> EXERCISE GOAL
Your answer should hold only the line containing "Viewport: 770px width, 468px height." and each line that follows it in the listing, copied exactly.

> DATASET RECORDS
***
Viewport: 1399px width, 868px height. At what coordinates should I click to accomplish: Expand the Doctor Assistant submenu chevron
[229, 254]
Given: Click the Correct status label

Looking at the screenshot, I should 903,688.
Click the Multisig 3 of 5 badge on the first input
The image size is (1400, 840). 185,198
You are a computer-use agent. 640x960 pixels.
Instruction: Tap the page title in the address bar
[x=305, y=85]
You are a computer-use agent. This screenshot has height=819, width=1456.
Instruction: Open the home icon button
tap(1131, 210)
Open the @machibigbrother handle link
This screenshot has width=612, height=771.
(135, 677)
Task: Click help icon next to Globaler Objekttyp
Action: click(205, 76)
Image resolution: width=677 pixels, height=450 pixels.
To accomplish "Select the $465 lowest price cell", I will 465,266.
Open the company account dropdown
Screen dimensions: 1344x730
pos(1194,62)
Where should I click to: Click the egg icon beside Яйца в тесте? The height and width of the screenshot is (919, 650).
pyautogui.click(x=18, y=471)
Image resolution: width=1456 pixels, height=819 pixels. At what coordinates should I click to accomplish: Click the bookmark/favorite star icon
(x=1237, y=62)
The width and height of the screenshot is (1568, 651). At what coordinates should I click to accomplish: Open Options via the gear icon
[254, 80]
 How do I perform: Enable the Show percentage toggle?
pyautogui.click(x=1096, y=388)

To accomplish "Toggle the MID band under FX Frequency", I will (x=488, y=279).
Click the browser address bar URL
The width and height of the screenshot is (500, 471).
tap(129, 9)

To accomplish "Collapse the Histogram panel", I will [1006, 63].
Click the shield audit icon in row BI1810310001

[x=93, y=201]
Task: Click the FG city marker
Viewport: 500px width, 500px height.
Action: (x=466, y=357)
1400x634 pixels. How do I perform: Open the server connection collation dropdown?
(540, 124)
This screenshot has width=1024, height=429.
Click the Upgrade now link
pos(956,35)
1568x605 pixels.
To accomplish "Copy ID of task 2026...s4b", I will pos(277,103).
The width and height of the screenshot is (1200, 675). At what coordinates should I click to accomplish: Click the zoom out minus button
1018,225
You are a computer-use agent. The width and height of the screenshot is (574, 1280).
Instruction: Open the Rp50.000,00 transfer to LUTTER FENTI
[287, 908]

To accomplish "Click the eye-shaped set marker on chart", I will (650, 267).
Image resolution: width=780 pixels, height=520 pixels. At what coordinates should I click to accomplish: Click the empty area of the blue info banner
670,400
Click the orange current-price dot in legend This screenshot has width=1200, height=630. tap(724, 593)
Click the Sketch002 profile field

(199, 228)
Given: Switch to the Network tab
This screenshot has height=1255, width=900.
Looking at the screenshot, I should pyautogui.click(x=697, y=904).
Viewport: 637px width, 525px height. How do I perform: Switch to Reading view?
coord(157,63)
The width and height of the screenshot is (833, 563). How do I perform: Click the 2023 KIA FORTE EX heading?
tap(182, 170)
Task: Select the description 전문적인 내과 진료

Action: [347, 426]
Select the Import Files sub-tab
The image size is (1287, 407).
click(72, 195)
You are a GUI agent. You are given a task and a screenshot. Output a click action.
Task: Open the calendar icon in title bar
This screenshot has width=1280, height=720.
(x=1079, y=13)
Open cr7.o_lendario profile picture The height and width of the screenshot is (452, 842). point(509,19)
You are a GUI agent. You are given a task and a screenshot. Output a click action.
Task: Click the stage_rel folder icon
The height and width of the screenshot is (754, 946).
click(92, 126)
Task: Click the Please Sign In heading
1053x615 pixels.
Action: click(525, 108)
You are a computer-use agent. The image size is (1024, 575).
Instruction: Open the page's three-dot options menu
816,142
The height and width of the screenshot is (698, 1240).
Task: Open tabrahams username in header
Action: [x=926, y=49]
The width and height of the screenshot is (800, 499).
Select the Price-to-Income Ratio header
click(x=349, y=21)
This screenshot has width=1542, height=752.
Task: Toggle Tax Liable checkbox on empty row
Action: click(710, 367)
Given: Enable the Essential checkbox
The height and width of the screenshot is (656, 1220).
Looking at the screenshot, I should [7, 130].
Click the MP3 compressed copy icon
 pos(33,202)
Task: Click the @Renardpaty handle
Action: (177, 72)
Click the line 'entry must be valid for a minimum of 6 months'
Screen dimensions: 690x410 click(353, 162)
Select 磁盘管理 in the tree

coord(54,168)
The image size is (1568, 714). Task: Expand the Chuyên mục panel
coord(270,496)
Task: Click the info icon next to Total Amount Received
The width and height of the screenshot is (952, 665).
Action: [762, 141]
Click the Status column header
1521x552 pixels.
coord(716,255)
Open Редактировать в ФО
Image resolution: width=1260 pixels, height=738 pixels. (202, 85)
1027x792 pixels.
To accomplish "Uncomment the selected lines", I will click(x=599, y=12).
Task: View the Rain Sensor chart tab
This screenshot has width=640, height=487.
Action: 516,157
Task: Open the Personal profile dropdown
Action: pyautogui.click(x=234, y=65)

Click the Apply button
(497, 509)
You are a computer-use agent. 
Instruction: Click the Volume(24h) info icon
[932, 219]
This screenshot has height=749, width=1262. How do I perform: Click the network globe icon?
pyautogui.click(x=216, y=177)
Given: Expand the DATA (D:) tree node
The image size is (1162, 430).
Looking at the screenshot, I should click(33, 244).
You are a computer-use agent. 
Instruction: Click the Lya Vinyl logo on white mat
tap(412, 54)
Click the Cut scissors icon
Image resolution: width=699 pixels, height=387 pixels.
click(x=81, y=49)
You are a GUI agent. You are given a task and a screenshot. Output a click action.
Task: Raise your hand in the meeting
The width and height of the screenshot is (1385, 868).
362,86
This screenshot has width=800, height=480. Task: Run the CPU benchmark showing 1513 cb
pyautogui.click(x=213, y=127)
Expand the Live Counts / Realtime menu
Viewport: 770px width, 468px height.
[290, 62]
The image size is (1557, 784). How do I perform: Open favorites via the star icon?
***
> WRITTEN RESPONSE
Viewport: 770px width, 468px height.
[290, 62]
The image size is (1557, 784). How do I perform: Open favorites via the star icon?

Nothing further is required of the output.